For a Wythe scholar, lessons in Greek, Latin, mathematics or even the law were only a beginning. Wythe’s love of learning placed him at the center of a like-minded enlightened community. Every student associated with the Wythe household benefited from the conversation and the scientific inquiry engendered by a host of learned visitors. Jefferson described how Wythe “introduced me to the acquaintance and familiar table of Governor Fauquier, the ablest man who had ever filled that office.” It was to these Fauquier gatherings that included “Dr. Small & Mr. Wythe” and others that Jefferson “owed much instruction.”
American revolutionaries reshaped institutions to reflect enlightenment ideals. In Virginia, education was one institution that received attention. William & Mary’s board of visitors, with Gov. Thomas Jefferson’s encouragement, undertook a redesign of the cur-riculum in 1779. It instituted new professorships in anatomy and medicine, modern languages, as well as law and police. The board elected George Wythe the first American professor of law and police.
For William & Mary, Wythe developed a course of lectures based on William Blackstone’s 1766 Commentaries on the Laws of England.
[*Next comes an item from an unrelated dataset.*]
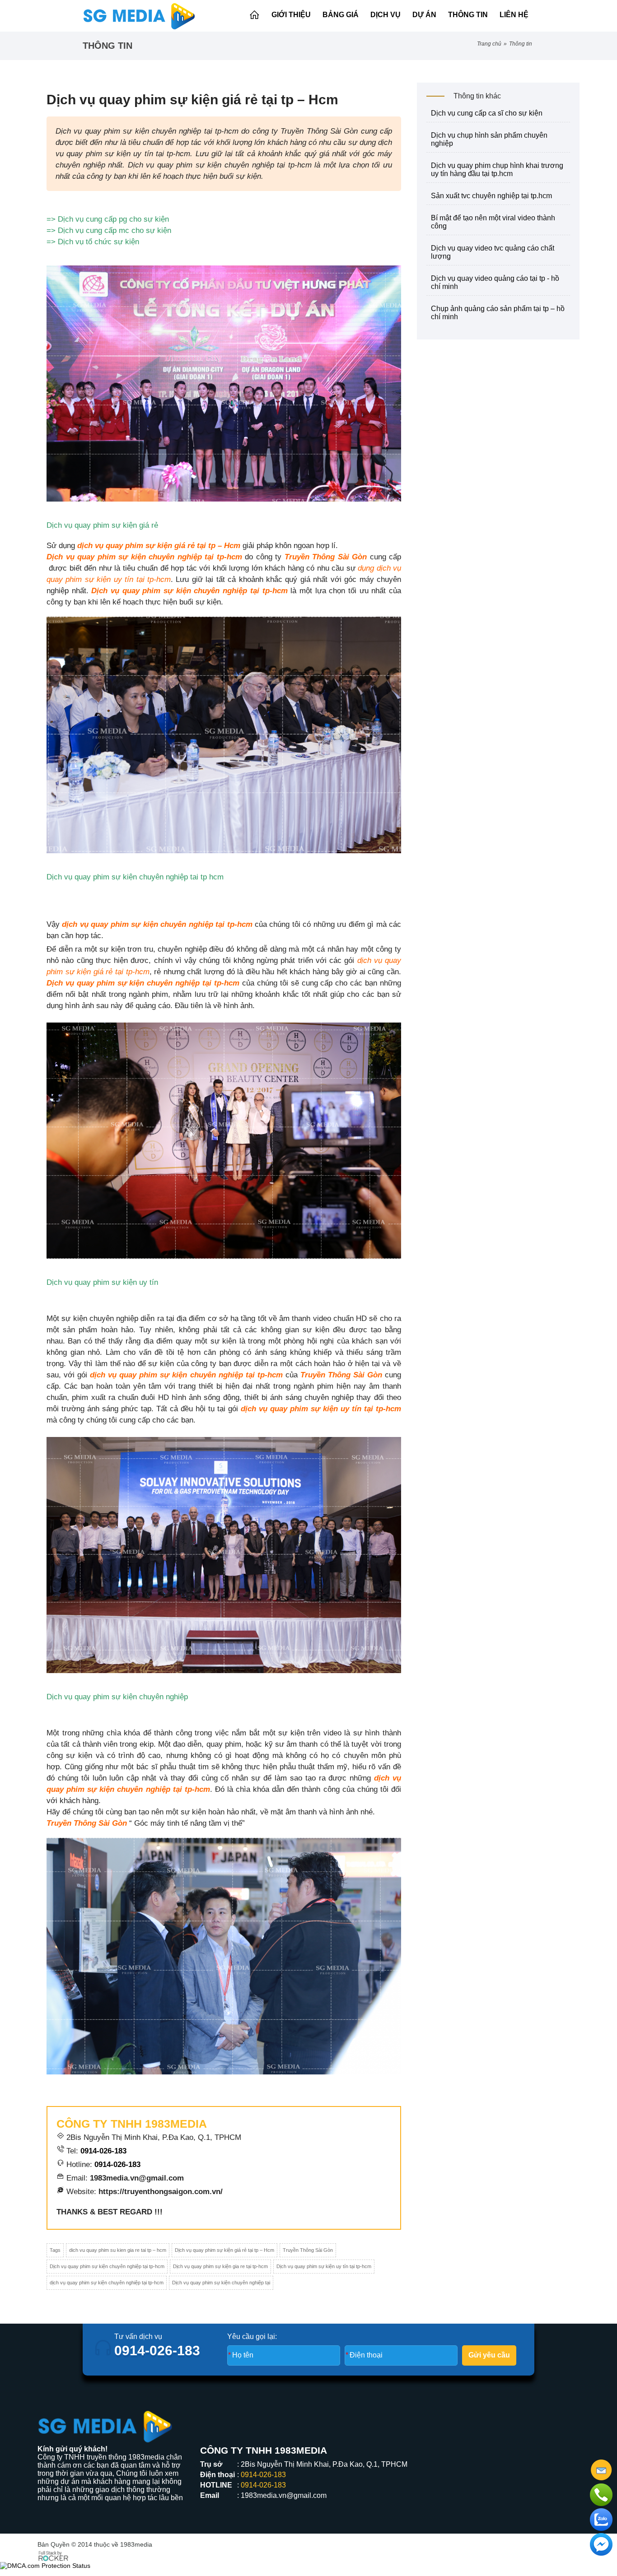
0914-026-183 (103, 2151)
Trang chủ (489, 44)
More innovative, he met with his students in the Capitol building and conducted moot courts and legislative assemblies, a critical linking of theory, scholarship and practical application.
George Wythe was, Jefferson recalled, “of the purest tint; his integrity inflexible, and his justice exact.” Wythe was “of warm patriotism” and devoted “to liberty, and the natural and equal rights of men.” Students witnessed his character and it had an impact. These scholars founded and constructed the constitutional republic we enjoy today, and they built it on the enlightenment principles learned from their teacher.
In an era of monarchy and empire, Wythe’s students conceived a nation founded on liberty, equality and the rule of law. They embraced aspirational ideals, understanding that they, as individuals, fell short of the ideal. Every subsequent generation of Americans has embraced these founding principles and struggled with the nobility of our Founders’ aspirations.
This does not mean that they were of one mind. John Marshall’s leadership on the Supreme Court strengthened the role of the federal government in the republic. Thomas Jefferson advocated for limited government and expertly honed the craft of American partisan politics. James Monroe, when ambassador to France, embroiled himself in controversy, criticizing President Washington, John Jay and the treaty with Great Britain. Henry Clay became the “Great Compromiser” who played a key role in allowing the expansion of slavery, a compromise that, in the end, heightened the sectional crisis in America. St. George Tucker laid before the General Assembly a proposal for gradual emancipation in Virginia. As governor of Virginia, Littleton Waller Tazewell fought to preserve the institution of slavery and decried radical northern abolitionists.
Wythe’s students engaged the many questions facing a new nation and the struggle to realize the ideals of our revolutionary founding. Their work building our republic is a testament to the power of education and the teaching legacy of George Wythe.
William E. White is an American historian, author and civics educator. Retired after a 50-year career at The Colonial Williamsburg Foundation, he is a visiting distinguished scholar at Christopher Newport University’s Center for American Studies.